Plants are full of surprises. You never know what to expect and that’s why to dabble in the dirt is to be humble. Even after years of planting, you are always a beginner in the garden. Everything you do in the garden – your horticultural laboratory — is an experiment and you should not be afraid to fail.
Growing avocadoes in Temecula was a laughable proposition until one person was bold enough to try and now thousands of acres of so-called alligator pear trees are flourishing there. Pistachio trees in the San Joqauin Valley? “You must be crazy,” they said until one fearless farmer proved the doubters wrong and now 300,000 acres of pistachio trees are growing there.

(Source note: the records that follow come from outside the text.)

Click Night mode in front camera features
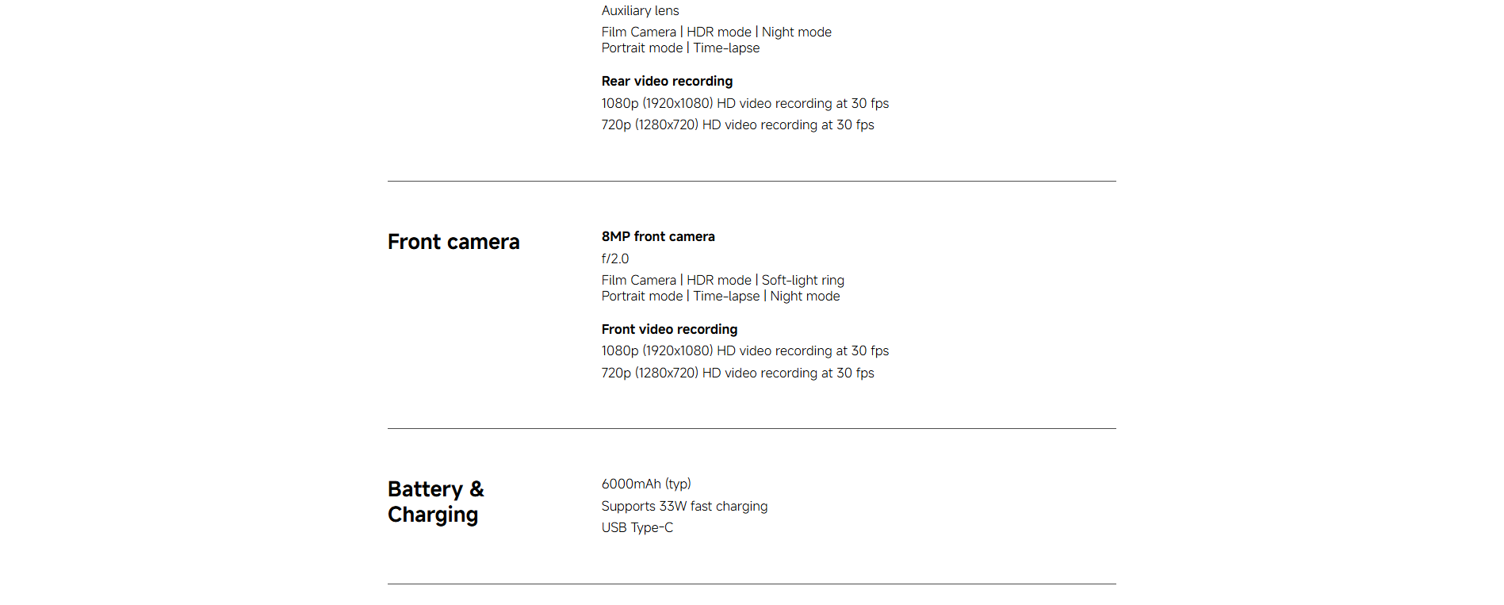 pos(805,296)
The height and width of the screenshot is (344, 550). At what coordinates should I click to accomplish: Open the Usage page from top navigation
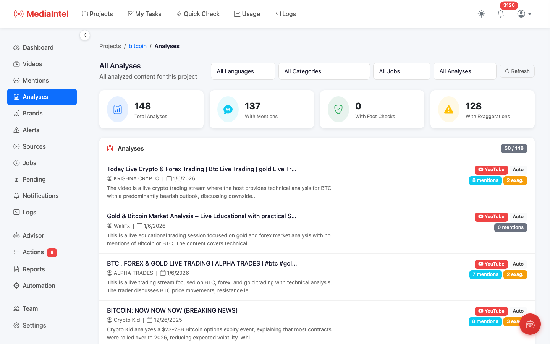(x=247, y=14)
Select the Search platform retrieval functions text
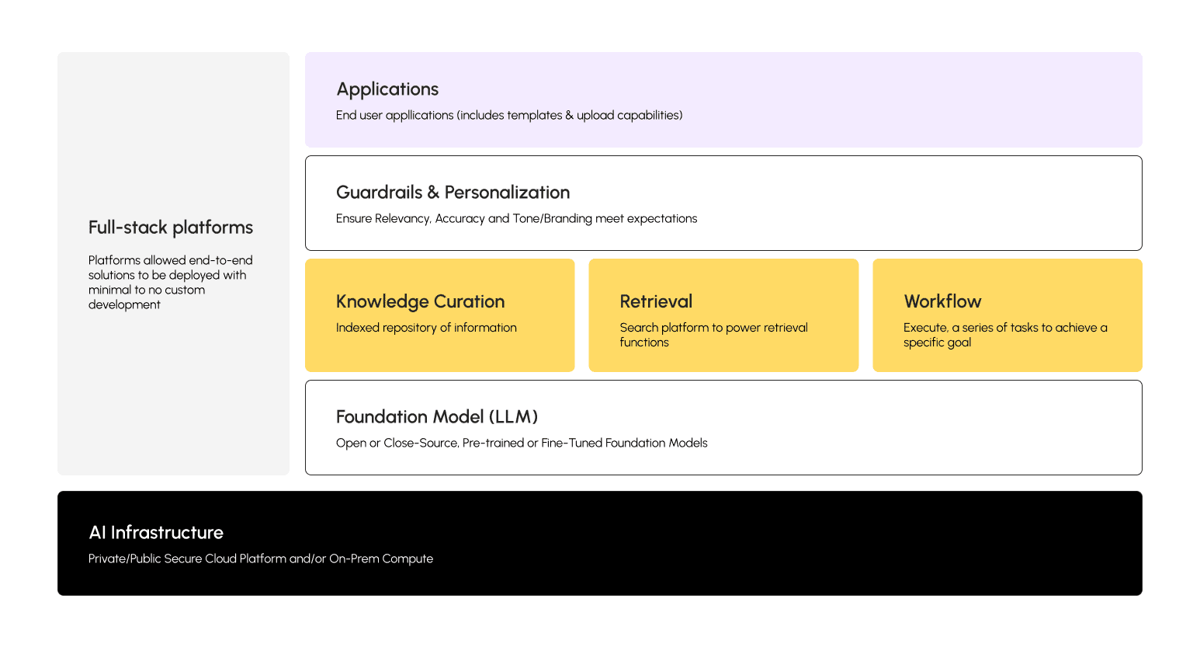 (713, 335)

Just the other day, smack dab in the middle of the San Fernando Valley in Sherman Oaks, I saw what I had always assumed was an in indoor plant growing robustly outdoors. Not only was the plant standing in an unprotected location, with no overhanging trees to shelter it from nighttime frost in the winter and from scorching sun in the summer, but it was facing south, the hottest exposure a plant can face.

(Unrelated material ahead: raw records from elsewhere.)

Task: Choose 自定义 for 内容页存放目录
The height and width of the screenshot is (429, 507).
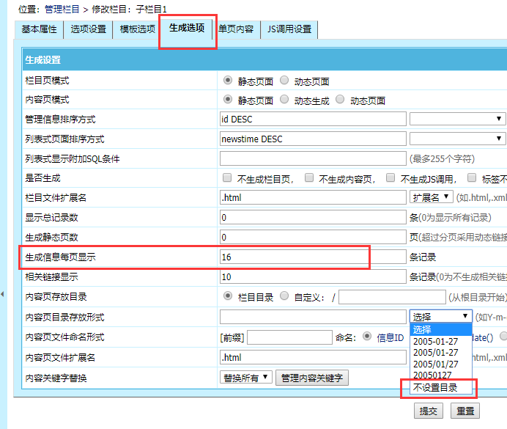Action: [x=285, y=296]
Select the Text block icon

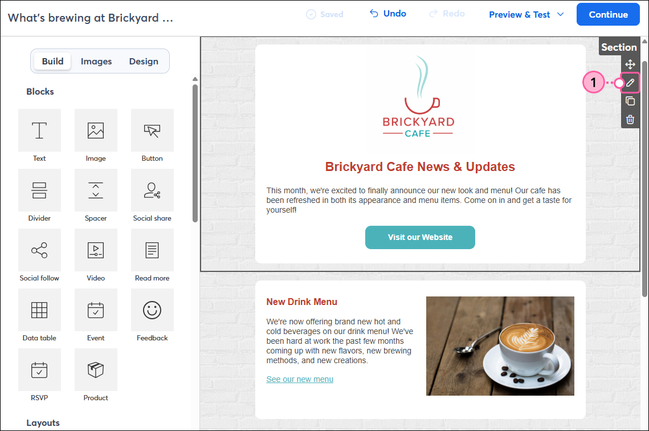[39, 131]
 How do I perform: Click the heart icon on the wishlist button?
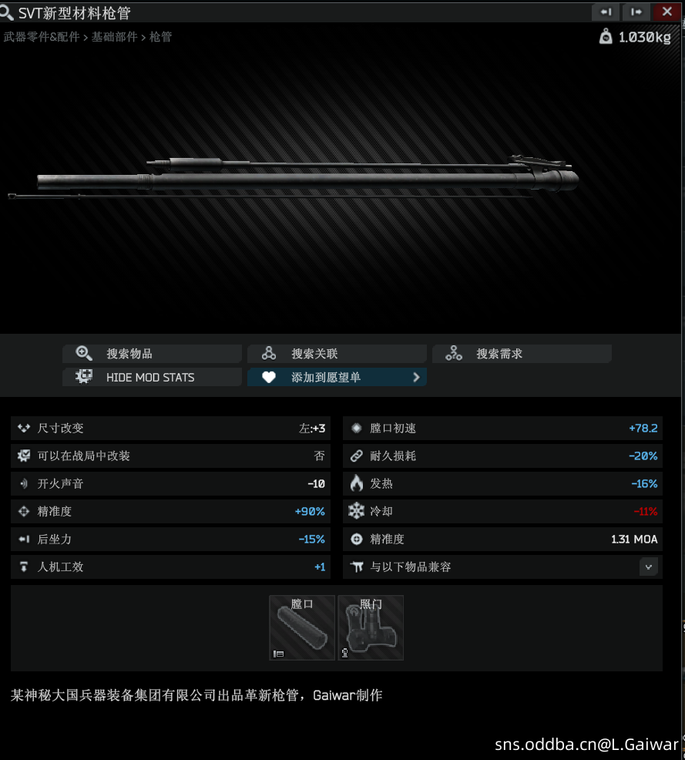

The plant I am talking about is Madagascar dragon tree (Dracaena marginata) and the specimen under discussion was multi-trunked, five feet tall and five feet wide. Dracaena is Greek for female dragon and marginata refers to the thin red line found on its leaf edges. There are 300 species of dragon trees, native to African and South American tropical climes.
The botanist responsible for naming this genus Dracaena took his cue from the bright red resin — conjuring up supposed dragon’s blood — found in the sap of two species, one of which is Dracaena draco, native to the Canary Islands. (The other Dracaenas, including marginata, do not have red sap.)

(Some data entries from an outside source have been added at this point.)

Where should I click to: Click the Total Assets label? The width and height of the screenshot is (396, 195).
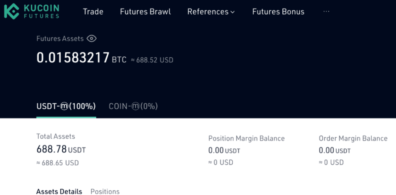pos(56,136)
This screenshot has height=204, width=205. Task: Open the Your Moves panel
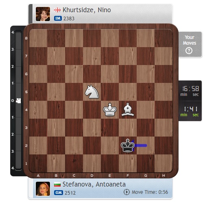[190, 44]
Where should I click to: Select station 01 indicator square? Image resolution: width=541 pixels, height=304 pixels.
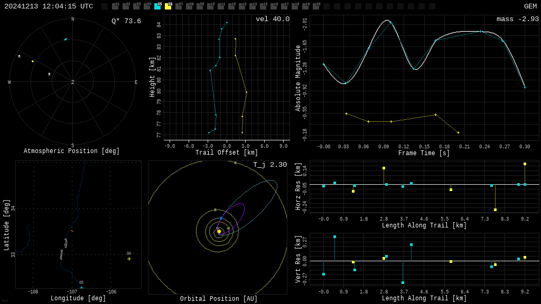click(x=115, y=6)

Dracaena draco, dubbed dragon’s blood tree, with its stout trunk and clusters of chalky blue leaves, is an unforgettable arboreal treasure occasionally seen in Los Angeles gardens. It has an extremely slow growth rate but lives a long time. A famous specimen on the island of Tenerife was estimated to be 6,000 years old when it fell over in a storm in 1868.
Hawaiian Ti plant (Cordyline fruticosa) is a dragon tree relative, both being members of the asparagus family. Hawaiian Ti is also of tropical origins and definitely an outlier when it comes to plant selection for Valley gardens. It is popularly used by Pacific Islanders for food and medicine. I had never seen a Hawaiian Ti growing locally outdoors until sighting several of them in a front yard in North Hills.
The magenta foliage of Ti plant will remind you of the color seen in the foliage of bloodleaf (Iresine herbstii), a most worthwhile semi-succulent perennial that grows several feet tall and is easily propagatedfrom shoot tip cuttings.
Tip of the Week: Ronald Chong of Hacienda Heights inquired about remedies for a fungus outbreak on the foliage of his rose bush. Due to the late rains, there has been more leaf fungus this spring – on roses and also on normally fungus free plants — than usual. With the trend away from toxic chemical control of insect pests and plant diseases, treatment formulas concocted from benign household products are on the rise. One of these involves aspirin. Mix two 325 mg uncoated aspirin in a quart of tap water (eight aspirin in a gallon) and apply using a hand held sprayer. Make sure to spray both sides of the leaves.
Another fungicide formula includes one tablespoon of baking soda, one tablespoon of vegetable oil, and one tablespoon of dish soap mixed into one gallon of water. Apply in the same manner described for the aspirin treatment.
With any plant, regardless of what you are spraying, always treat just a few leaves and wait 24 hours to see the results before spraying the entire plant. You want to make sure that the plant being sprayed is tolerant of the prescribed treatment.